**Exercise**
In the transcript excerpt below, what does Lord McNally call one of the real achievements of the last Government?

**Excerpted passage**
Mr Kenneth Clarke MP: That is a quote-I am not sure I remember the occasion. I don’t retract the quote; it was my opinion at the time. My only mitigation is that it was my reaction to a particular answer that I had heard on the radio when I was driving along by one of my colleagues-I’m glad to say I can’t remember which-when I was on the Back Benches. The particular case being made for the Bill of Rights on the radio slightly enraged me, so when I got doorstepped getting out of my car in London, I did give some particular comment on that particular thing. My views I have already established on the convention.
Where we are now is with the coalition agreement, which says "We will establish a Commission to investigate the creation of a British Bill of Rights that incorporates and builds on all our obligations under the European Convention on Human Rights…" I won’t go on; I’ve read it once already. That’s where we all are. That was carefully negotiated-not by me; I don’t think Tom was involved in the negotiations of it-that’s what we’re signed up to and I’m quite content to sign up to that. At the moment, we’re working on the basis that in 2011, when we’ve got time in the Deputy Prime Minister’s office and ours to move on to do this properly, we will get down to the terms of reference of the commission and decide how we’re going to set it up.
Lord McNally: Can I just say where I come from on this? I strongly supported the Human Rights Act. I think it was one of the real achievements of the last Government. But advice from colleagues came in two directions; one was that the Human Rights Act was a precious vase that you kept on a high shelf and never touched, but other colleagues, who were equally committed to the concept of human rights, said no, it could be looked at; there are ways that it could be improved; there are things that could give better guidance to the judges; and we could do more to educate people about the realities of the Act. So I don’t think that the commitment that the coalition have made to look at it should be seen by those who want it kept on the high shelf as anything other than a very practical look at how it has worked and whether there are improvements that could be made.
Q15 Lord Dubs: Thank you. May I move on to the Bill of Rights as regards Northern Ireland? You will know that in the Belfast Agreement the case was made for having a separate Bill of Rights for Northern Ireland. Where does the Government stand on that?
Mr Kenneth Clarke MP: We both have conversations with our Northern Ireland colleagues. We are parties to the Good Friday Agreement and everybody wants to continue to give effect to the Good Friday Agreement both in its letter and its spirit. We have made such progress in Northern Ireland. I think that the Secretary of State for Northern Ireland would agree with me that the problem is getting an adequate consensus to proceed and give effect to this. The parties in Northern Ireland, on both sides, continue to accept a commitment to a Bill of Rights for Northern Ireland but they have very sharply differing views on what it should contain. As in all Northern Irish politics, there is a limit to how far you can proceed ahead of the parties unless and until there’s some more sign of some consensus growing.

**Dataset rows**
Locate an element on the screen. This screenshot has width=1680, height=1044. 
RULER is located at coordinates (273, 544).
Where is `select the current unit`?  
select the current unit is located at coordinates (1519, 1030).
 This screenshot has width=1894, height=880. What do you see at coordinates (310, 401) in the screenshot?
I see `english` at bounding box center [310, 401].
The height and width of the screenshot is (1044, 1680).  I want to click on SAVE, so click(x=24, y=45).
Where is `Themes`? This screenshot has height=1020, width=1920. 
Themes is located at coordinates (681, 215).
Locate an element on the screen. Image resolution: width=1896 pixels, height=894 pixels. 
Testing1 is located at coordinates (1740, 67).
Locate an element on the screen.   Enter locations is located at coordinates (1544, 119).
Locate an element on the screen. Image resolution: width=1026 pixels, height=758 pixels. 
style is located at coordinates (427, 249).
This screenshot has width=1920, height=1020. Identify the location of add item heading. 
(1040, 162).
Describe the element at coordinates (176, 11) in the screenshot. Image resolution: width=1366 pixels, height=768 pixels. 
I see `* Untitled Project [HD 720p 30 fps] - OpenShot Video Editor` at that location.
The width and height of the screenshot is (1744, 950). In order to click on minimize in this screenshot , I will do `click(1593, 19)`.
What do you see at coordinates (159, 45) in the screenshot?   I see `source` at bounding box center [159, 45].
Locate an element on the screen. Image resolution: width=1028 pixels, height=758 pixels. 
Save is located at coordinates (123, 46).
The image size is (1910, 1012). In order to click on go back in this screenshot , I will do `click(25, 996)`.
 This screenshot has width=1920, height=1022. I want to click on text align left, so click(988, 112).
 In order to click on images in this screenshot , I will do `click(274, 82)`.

**Response to this exercise**
The Human Rights Act.